● **INSTRUCTIONS**:
• a. From the passage on the simultaneous multithreading simulator below, list each pipeline action that the expanded pipeline lets multiple threads go through at the same time.
• b. Carry on the passage about the simultaneous multithreading simulator from its final sentence.

● **TEXT**:
===============

Modem processors are designed to achieve greater amounts of instruction level parallelism (ILP) and thread level parallelism (TLP). Simultaneous multithreading (SMT) is an architecture that exploits both LLP and TLP. It improves the utilization of the processor resources by allowing multiple independent threads to reside in the pipeline and dynamically scheduling the available resources among the threads.
The first part of this thesis presents the development of a simultaneous multithreading processor simulator. The SMT simulator is derived from SimpleScalar, a superscalar processor simulator widely used in the computer architecture research field. The basic pipeline is expanded to allow multiple threads to be fetched, dispatched, issued, executed, and committed simultaneously. Benchmarks that were executed on the SMT simulator verified its functionality. The simulator produced the correct outputs and the performance levels achieved were similar to those produced by the original authors of the SMT architecture.

===============

● **SOURCE EXCERPT**:
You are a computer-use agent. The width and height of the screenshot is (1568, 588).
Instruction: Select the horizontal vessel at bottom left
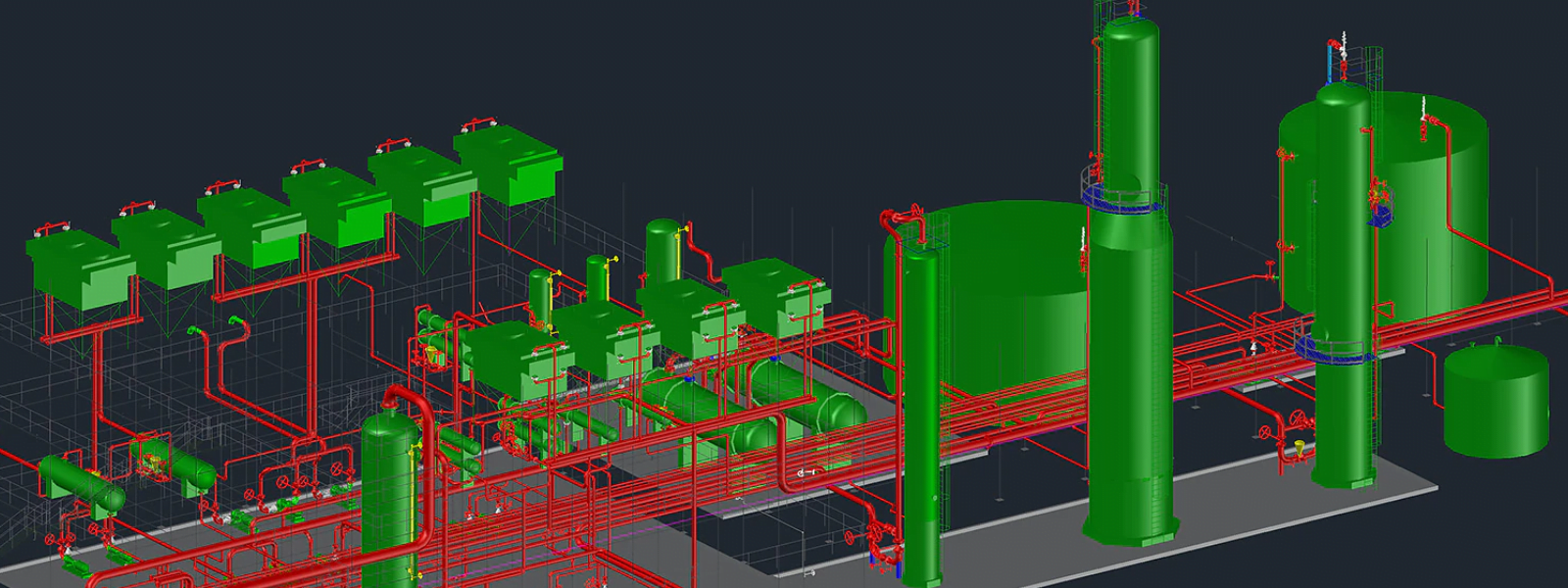point(80,482)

===============

● **RESPONSES TO THE EXERCISE**:
• a. fetched, dispatched, issued, executed, committed

• b.
The second part of this thesis explores the register file for SMT processors. The register file size grows with increased issue widths, instruction window sizes, and number of thread contexts; as the register file size increases, so does its access latency. Solutions to the register file problem have been proposed but most of these were designed for and evaluated on superscalar processors. The use-based register cache is one such design and its effectiveness on an SMT architecture is evaluated in this thesis.
The SMT simulator is a useful tool for evaluating components designed for superscalar processors on a simultaneous multithreading environment and for testing future designs of SMT architectural elements.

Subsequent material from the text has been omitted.